The next question that traders and investors alike will need to answer is what is driving prices higher right now? In case you were out on the golf course or at the pool with the kids, the S&P 500, the DJIA, the Midcap 400, and the Russell 2000 all finished at new all-time highs yesterday while the NASDAQ powered to its best level since the middle of 2000. So, is it the idea that the economy is in "Goldilocks" mode (not hot enough to cause the Fed to pull back and not cold enough to cause concerns about deflation and/or recession)? Is it just a momentum trade? Is the public getting back in the game after a dip? Is the "great rotation" finally starting to roll for real? Is it a case of short-covering? (After all, the bears have once again been proved wrong, which is a theme that has been occurring with regularity over the last nine months.) Or is it the fancy shmancy carry trade that has been all the rage in hedgie land?

Regardless of your answer, the bottom line is stocks are at all-time highs. Sure, the indices are overbought. And yes, after moving higher for six straight days and eleven of the last thirteen, a pullback or a pause is to be expected. However, when stocks break to new all-time highs, it generally pays to buy the dips - not call a top and head for the hills.

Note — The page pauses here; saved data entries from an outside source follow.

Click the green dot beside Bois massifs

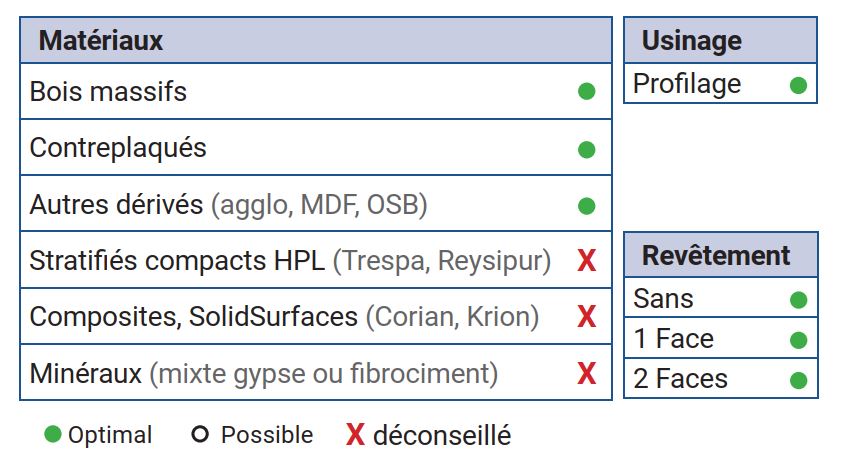pyautogui.click(x=587, y=92)
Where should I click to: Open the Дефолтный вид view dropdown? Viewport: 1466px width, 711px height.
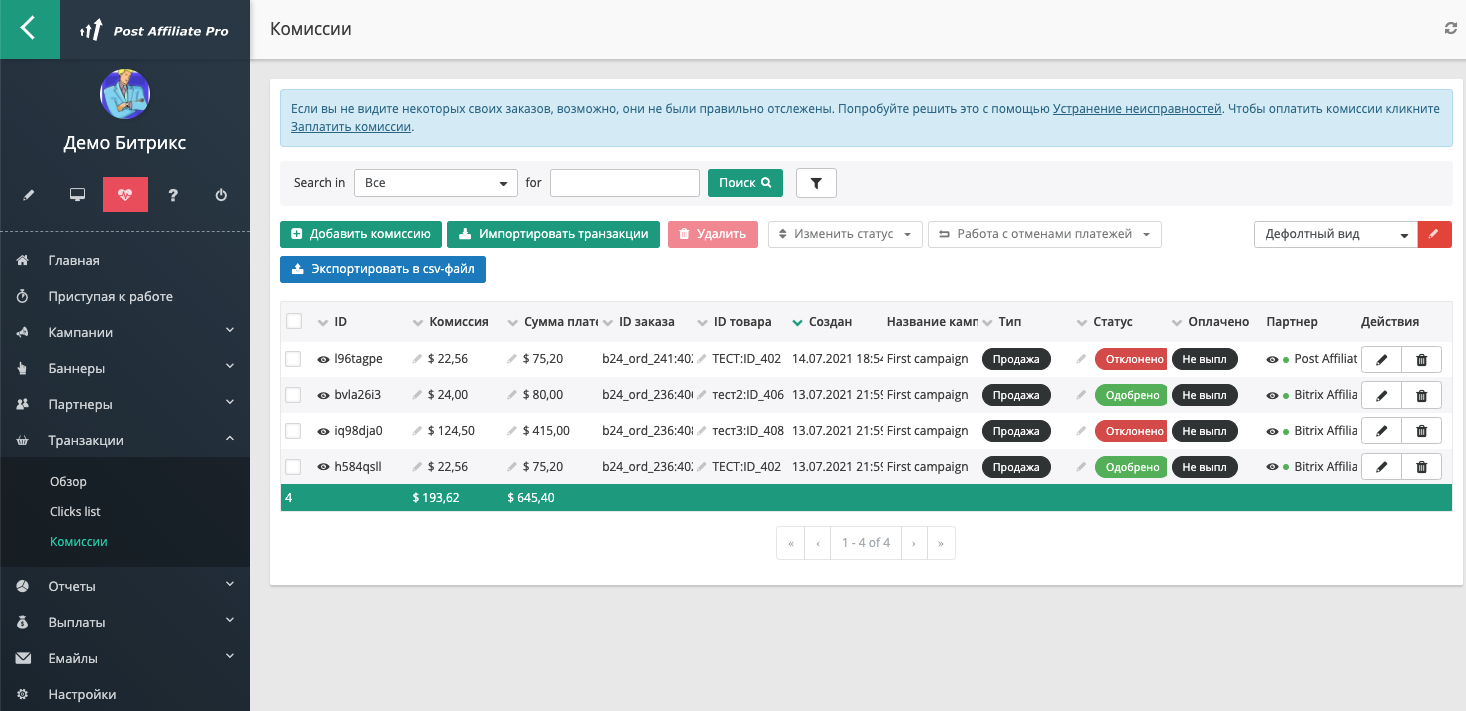coord(1335,234)
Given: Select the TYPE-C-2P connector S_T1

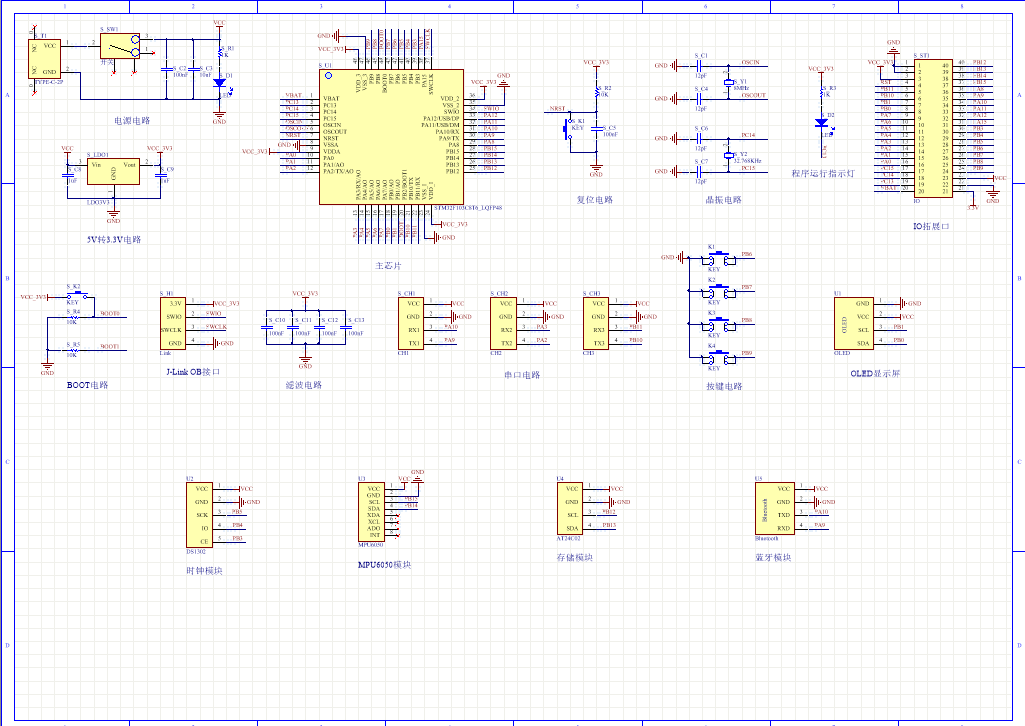Looking at the screenshot, I should [x=46, y=59].
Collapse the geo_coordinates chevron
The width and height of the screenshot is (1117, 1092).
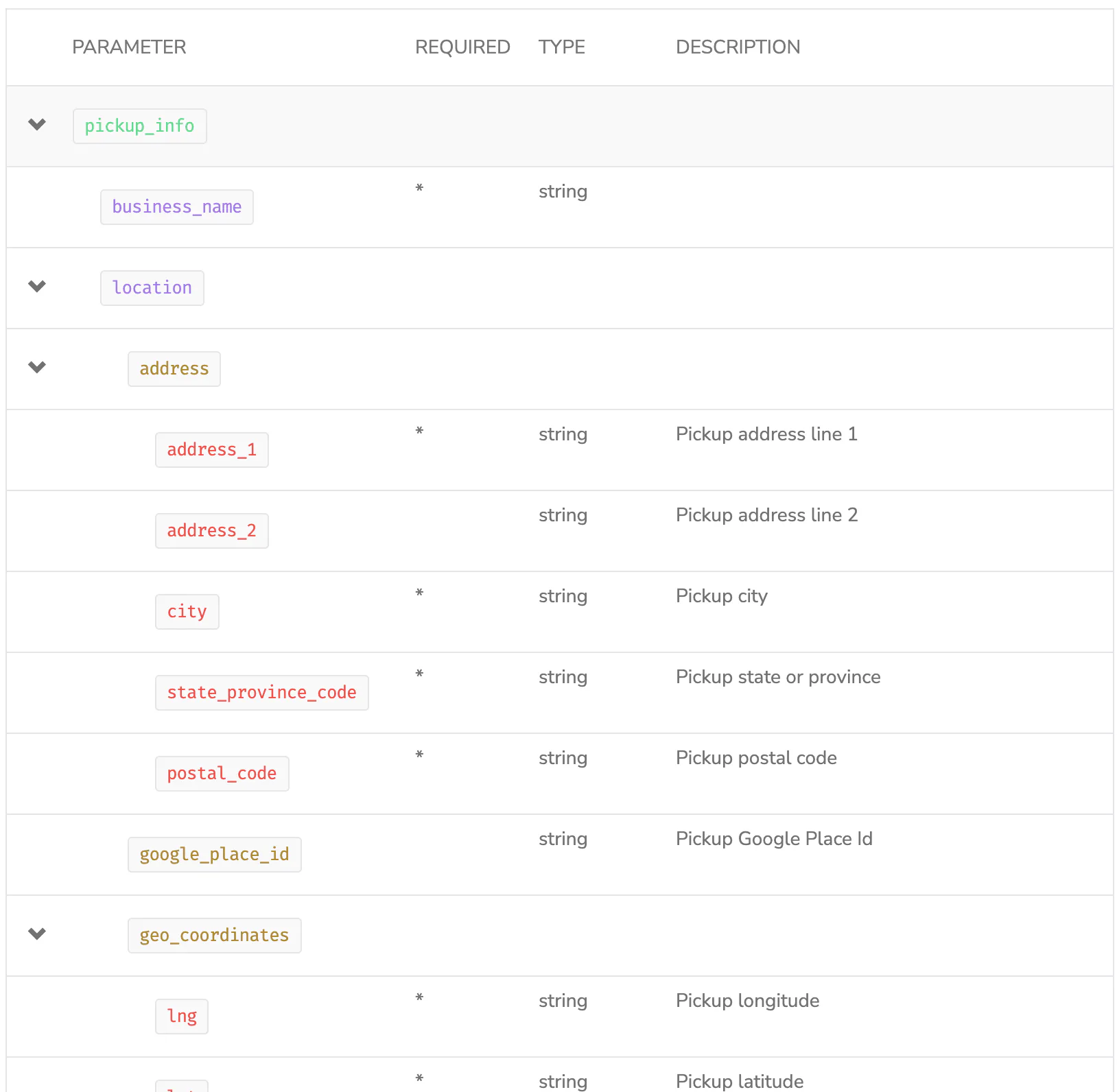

Here's the deal. I don't know exactly why stocks are enjoying yet another joyride to the upside here. In fact, I don't know anyone who does (and these are the folks that manage other people's money for a living, not the media hounds that love to espouse their opinion to the camera whenever the red light is on). Further, I don't think we can know why this market is doing what it is doing. Sure, I've got an opinion. But as I've mentioned time and again in this space, we don't play the crystal ball game around here.

Now for the even bigger question. Will the recent jaunt up from the bottom of the corrective phase turn into one of those big, meaningful moves? Will this rally morph into one of those moves that you've got to catch if you plan on staying up with Ms. Market on a consistent basis?

While I hate to disappoint you and I hope I didn't lead you down the primrose path with the setup, once again my answer is "I don't know." But THIS is why there are times when I let my system lean on price as the final arbiter. You see, if the environment is "iffy" and yet you want to make sure that you catch the big moves - and catch them early - then playing a trend-following game is the only way to go.

One of my absolute favorite rules about the stock market is that "price cannot deviate from itself." Ned Davis taught me this back in the early 1990's and I've never forgotten it. The bottom line here is that unlike other indicators, price can't be "wrong." And while following a pure price-driven, trend following system exclusively has its problems, there are indeed times when this approach makes sense.

Think about it. The vast majority of market indicators can give false signals at times and then stay "out of whack" for long periods of time. One of the oldest market rules is "Don't fight the Fed." Except, history shows there have been times when this approach didn't work out so well. Then there are valuation indicators. The problem is that an "expensive" stock can, and usually does, get more expensive and vice versa. What about those mean reversion indicators the fast-money loves to yammer on about? If you've ever used them, you know that they work great in some environments and are horrible in a trending environment. However, with a price-based system, price moving up is always a good thing for long-only investors and price moving down is bad - it's that simple.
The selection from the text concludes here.